Task details:
Go to the line containing "At what coordinates should I click to accomplish: Expand" in the records below. Repeat it and the lines after it exactly, all the way to the end.

****

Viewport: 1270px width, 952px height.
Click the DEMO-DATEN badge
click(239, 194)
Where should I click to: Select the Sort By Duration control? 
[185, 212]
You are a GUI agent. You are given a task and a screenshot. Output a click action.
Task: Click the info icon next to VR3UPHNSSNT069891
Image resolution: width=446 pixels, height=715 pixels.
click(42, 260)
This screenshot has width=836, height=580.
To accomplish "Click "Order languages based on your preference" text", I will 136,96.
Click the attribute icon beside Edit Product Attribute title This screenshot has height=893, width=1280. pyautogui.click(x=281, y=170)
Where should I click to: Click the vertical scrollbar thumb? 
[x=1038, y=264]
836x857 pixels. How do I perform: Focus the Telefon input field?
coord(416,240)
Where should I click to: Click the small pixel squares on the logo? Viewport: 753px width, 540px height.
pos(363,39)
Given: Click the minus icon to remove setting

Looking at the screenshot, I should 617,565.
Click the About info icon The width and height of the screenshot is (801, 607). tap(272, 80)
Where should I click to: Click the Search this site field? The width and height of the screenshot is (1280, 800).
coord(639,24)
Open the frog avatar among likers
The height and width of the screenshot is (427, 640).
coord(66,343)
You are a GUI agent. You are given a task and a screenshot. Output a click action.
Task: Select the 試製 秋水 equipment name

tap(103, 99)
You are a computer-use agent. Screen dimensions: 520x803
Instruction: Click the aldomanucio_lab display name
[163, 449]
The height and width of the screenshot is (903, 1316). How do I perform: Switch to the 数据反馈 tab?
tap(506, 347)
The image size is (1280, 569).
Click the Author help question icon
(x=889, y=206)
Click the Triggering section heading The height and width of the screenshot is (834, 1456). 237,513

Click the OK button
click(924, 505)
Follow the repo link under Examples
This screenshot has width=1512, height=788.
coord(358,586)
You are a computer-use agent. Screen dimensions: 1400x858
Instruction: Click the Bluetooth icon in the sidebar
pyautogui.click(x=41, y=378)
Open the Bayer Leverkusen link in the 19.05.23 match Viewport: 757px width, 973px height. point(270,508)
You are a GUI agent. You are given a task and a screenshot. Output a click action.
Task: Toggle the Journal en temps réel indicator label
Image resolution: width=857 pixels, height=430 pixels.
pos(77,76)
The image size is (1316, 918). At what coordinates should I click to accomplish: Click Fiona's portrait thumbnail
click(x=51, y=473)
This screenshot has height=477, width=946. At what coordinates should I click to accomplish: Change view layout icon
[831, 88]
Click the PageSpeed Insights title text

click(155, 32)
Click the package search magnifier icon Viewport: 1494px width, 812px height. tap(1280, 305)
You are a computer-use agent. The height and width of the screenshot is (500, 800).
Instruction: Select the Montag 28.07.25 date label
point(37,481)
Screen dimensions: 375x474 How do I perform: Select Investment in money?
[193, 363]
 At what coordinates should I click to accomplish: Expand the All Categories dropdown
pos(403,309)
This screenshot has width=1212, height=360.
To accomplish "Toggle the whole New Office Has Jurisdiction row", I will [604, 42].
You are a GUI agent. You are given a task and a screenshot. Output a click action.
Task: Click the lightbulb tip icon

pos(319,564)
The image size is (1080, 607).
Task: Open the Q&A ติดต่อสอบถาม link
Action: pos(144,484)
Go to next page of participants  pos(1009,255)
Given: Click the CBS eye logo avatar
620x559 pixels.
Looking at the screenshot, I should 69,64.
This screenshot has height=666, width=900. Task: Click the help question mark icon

****

Solution:
 At what coordinates should I click to accomplish: Expand the All Categories dropdown
pos(403,309)
This screenshot has width=1212, height=360.
To accomplish "Toggle the whole New Office Has Jurisdiction row", I will [604, 42].
You are a GUI agent. You are given a task and a screenshot. Output a click action.
Task: Click the lightbulb tip icon

pos(319,564)
The image size is (1080, 607).
Task: Open the Q&A ติดต่อสอบถาม link
Action: pos(144,484)
Go to next page of participants  pos(1009,255)
Given: Click the CBS eye logo avatar
620x559 pixels.
Looking at the screenshot, I should 69,64.
This screenshot has height=666, width=900. Task: Click the help question mark icon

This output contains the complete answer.